Je m'abonne
Critiques

Bonnie and Clyde

Arthur Penn

par Helen Faradji

Ils sont rares, les films qui ont véritablement changé le visage du cinéma. Les films qui historiquement sont devenus des étapes, des jalons, des bornes repères. Des films dont on dit il y un avant lui et un après. On peut les tenir dans un mouchoir de poche, les Jazz Singer, les Citizen Kane, les Cuirassée Potemkine, les Stagecoach, les Touch of Evil, les Persona, les Star Wars, les Bonnie and Clyde. Ce n’est ni la première, ni la dernière fois que ce dernier film est d’ailleurs réédité en dvd. Il y en aura eu des plus belles, des plus riches, des plus complexes, c’est certain. Mais celle-ci (le film, rien que le film et tout le film, chez Warner), toute pauvre qu’elle est a le double avantage de ne coûter qu’un ridicule pécule (11,99, c’est presque un cadeau) et de nous permettre d’évoquer ce morceau inoubliable de l’histoire du cinéma, dans l’histoire de la violence.

Tout commence par des photos sépias, héritage nostalgique d’un passé tout en style, présentation hors normes de ceux qui vont nous faire palpiter pendant près de deux heures. On y voit Bonnie Parker (inoubliable Faye Dunawaye), son béret de guingois, sa silhouette emprisonnée dans une robe ajustée, depuis devenue immortelle. On y voit Clyde Barrow (grandiose Warren Beatty), la moue rieuse, le costume de gangster, la séduction incarnée. Tellement beaux, les deux criminels, qu’on en a fait des chansons. Des mythes. Vive le Nouvel Hollywood.

Et puis, on se laisse entraîner tout le long d’une cavalcade meurtrière entre amants dans les années 30, aussi insouciante que furieuse, aussi rieuse que cruelle, avant que tout ne finisse par une tache écarlate s’agrandissant sur la robe blanche de Bonnie. « They’re young. They’re in love. They rob banks« , disait l’exergue…. Mélanger la joie, l’humour, l’énergie et le dynamisme formel au sang, aux armes? Ne jamais avoir peur de la métaphore sexuelle? La leçon choque, mais elle rapporte (10 nominations aux oscars en 67, dont 2 gagnés pour Estelle Parsons en meilleur second rôle et pour Burnett Guffey et son affolante direction photo, bouleversant les codes. Pas de meilleur film, les bonnes consciences ayant eu besoin de se rassurer avec le tiède In the Heat of the Night à la place). Cette leçon, les Coen, Tarantino et d’autres la retiendront par coeur d’ailleurs.
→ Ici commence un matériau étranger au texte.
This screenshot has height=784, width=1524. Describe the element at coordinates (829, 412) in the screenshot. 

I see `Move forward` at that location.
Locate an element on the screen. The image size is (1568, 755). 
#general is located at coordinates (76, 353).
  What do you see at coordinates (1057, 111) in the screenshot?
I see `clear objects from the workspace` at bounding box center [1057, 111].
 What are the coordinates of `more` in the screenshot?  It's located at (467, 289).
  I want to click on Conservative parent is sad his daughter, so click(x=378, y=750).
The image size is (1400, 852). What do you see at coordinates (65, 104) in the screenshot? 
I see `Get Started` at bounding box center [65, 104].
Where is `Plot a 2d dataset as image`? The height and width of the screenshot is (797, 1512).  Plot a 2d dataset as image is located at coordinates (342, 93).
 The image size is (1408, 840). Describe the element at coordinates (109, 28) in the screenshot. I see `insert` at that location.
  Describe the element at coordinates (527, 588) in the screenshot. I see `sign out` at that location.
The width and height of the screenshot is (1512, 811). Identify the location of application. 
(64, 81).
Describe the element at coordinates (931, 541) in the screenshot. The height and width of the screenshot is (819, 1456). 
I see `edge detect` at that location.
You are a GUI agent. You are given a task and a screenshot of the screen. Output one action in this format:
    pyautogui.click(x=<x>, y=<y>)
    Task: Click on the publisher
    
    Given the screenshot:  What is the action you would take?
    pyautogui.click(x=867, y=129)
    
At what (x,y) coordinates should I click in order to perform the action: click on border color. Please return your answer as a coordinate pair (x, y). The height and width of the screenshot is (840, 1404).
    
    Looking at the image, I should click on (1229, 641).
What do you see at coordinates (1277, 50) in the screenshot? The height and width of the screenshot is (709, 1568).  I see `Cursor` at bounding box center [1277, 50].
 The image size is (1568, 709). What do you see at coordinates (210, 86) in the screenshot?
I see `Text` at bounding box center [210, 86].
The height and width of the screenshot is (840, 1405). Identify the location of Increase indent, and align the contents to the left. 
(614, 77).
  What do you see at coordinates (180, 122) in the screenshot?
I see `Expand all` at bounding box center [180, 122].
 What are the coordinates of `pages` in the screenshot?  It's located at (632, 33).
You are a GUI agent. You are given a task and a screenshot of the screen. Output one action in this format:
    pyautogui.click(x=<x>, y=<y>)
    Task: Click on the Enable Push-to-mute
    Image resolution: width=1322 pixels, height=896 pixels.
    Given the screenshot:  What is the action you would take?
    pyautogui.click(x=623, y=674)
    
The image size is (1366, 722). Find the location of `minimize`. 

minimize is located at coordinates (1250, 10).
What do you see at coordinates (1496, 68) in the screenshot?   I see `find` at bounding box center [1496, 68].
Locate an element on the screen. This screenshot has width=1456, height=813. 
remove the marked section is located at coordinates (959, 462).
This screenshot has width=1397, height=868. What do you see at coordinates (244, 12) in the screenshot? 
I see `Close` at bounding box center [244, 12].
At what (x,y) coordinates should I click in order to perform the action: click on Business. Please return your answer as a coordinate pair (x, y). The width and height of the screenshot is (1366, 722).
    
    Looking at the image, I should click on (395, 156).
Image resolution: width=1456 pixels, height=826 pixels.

La rumeur raconte qu’à ses balbutiements, le projet était passé entre les mains de Truffaut, puis de Godard avant d’atterrir entre celles d’Arthur Penn et de Warren Beatty, producteur. Penn avait avant cela tâté de la télévision et du grand film, aussi avec The Left Handed Gun ou Mickey Gun. Mais avec Bonnie and Clyde, tout change. Le réalisateur trouve son sujet, ses acteurs. Le succès est total, au point que des années plus tard, ce film tient toujours, dans l’éveil du cinéphile, à peu près le même rôle que le poster du Che ou la lecture de l’Écume des jours dans celui de l’adolescent : une sorte de rite iniatique en forme de découverte du romantisme, d’un souffle révolutionnaire, d’un idéal tout neuf dont on se souvient à jamais.